The earliest reference with relevance to Sri Lanka given in the dictionary is by Edward Ives from A Voyage from England to India (1773:468): "Chaddock ... there are plenty of them at Ceylon and other places, and they commonly are called pumple or pimple-noses."

However, the earliest reference from English literature pertaining to Sri Lanka, which is not included in the dictionary, is by Percival (1803:313-4): "The shaddock, or pumpelmose often grows to the size of a man's head. In shape it resembles the orange, and is covered with a coat of the same texture, although much softer and thicker. The pulp also resembles that of the orange, only the juicy fibres are proportionately larger." Another such reference, also not included, is by Cordiner (1807[1983]:220): "The pumpelmose, altogether, is one of the best and most refreshing of eastern fruits. It consists of several species, larger and smaller, some of which are red, and others white, in the inside. The smallest of all, which is red, is accounted the most delicate. In the heart of one of the larger species, after the fruit is opened, another entire pumplemose is found, of the size of an orange, but without an outer coat, like an egg before it acquires its hard shell. The pumplemose of the West Indies is called by the name of shaddock, from the captain who first carried it thither."

There is a corresponding entry in H-J2 in which it is stated that the pompelmoose is "sold in London as the Forbidden fruit." There is also a separate entry for shaddock.

Punatoo (1858). "[Sinhalese.] The preserved pulp of the fruit of the palmyra palm, used as food."

The OED2 notes that the earliest reference to the word is in Simmonds' Dictionary of Trade (1858).
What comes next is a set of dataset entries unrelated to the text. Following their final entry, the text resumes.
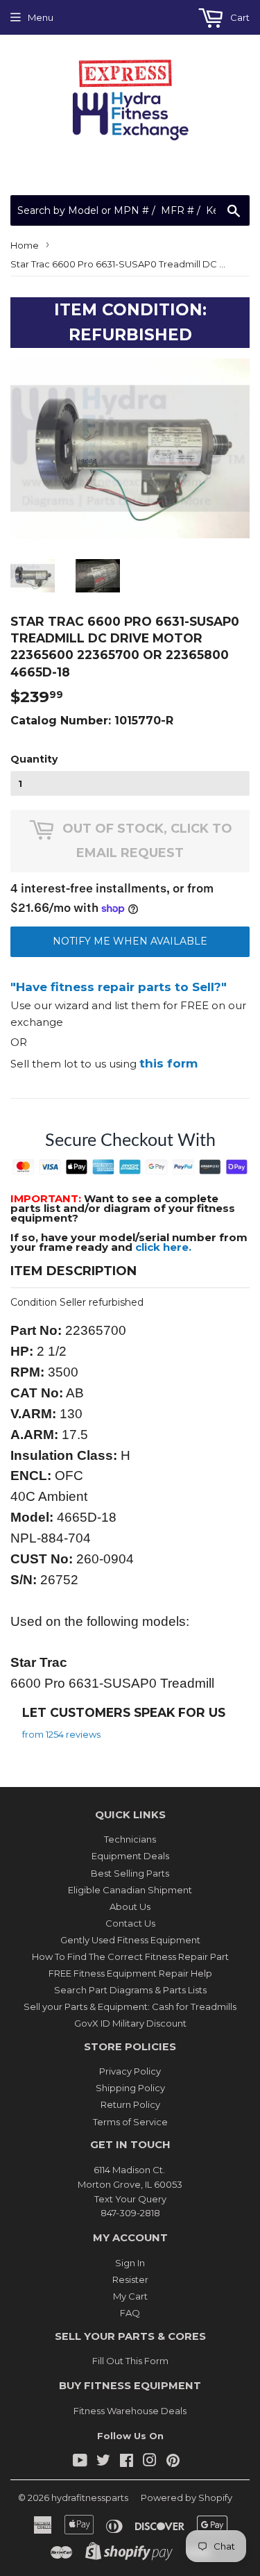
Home (24, 245)
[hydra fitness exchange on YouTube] (80, 2462)
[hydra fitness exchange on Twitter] (103, 2462)
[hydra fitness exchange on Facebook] (126, 2462)
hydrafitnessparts (89, 2497)
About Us (130, 1906)
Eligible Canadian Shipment (130, 1889)
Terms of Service (130, 2121)
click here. (163, 1247)
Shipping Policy (130, 2087)
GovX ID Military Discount (130, 2023)
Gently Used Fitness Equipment (130, 1939)
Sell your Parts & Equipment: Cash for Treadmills (130, 2006)
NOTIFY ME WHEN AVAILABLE (130, 941)
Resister (130, 2279)
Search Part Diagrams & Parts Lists (130, 1989)
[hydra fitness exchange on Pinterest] (173, 2462)
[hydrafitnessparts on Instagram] (150, 2462)
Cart (239, 17)
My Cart (130, 2296)
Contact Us (130, 1923)
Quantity (34, 759)
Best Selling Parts (130, 1873)
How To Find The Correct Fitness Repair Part (130, 1956)
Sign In (130, 2262)
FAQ (130, 2312)
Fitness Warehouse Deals (130, 2410)
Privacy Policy (130, 2071)
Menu (40, 17)
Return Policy (130, 2104)
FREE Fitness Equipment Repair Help (130, 1973)
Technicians (130, 1839)
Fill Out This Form (130, 2360)
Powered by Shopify (186, 2497)
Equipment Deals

However, it is Tennent (1859[1977]:II.975) who provides the first reference from English literature pertaining to Sri Lanka: "The natives eat it, occasionally raw, more frequently roasted; but the prevailing practice is to extract it by pressure, and convert it into poonatoo, by drying it in squares in the sun; after which it is preserved in the smoke of their houses, and used in various forms, either for cakes, soup, or curry."

A later reference is by Constance Gordon Cumming from Two Happy Years in Ceylon (1892[1901]:414): "This root is known as kelingu and the dried fruit is punatu."

Short-eat (?). "Sri Lanka, a snack."

There are two references, the earliest of which is taken from an advert in Housewife (February 25, 1962): "Order your . . . Short Eats . . . Cakes & Pastries from Grosvenor Caterers." The second is from the issue of the Times Weekender (October 3, 1971): "She wanted to go to a creamery and after looking at short-eats on display, ordered a special bun."

Clearly the term dates back further than 1962. The earliest reference I have found, but certainly not the earliest, is from the Ceylon Daily News Cookery Book (1929[1964]:336): "The term short-eats was originally used to describe the dainty sandwiches, dry cheese or other savoury biscuits, potato chips, and miniature sausages accompanying the drinks at sherry or cocktail parties.

"The popularity of these savoury morsels was such, however, that very soon their scope was extended, until now the term is so widely used that it includes every known variety of savoury appetiser, while new kinds are constantly being introduced by inventive hostesses."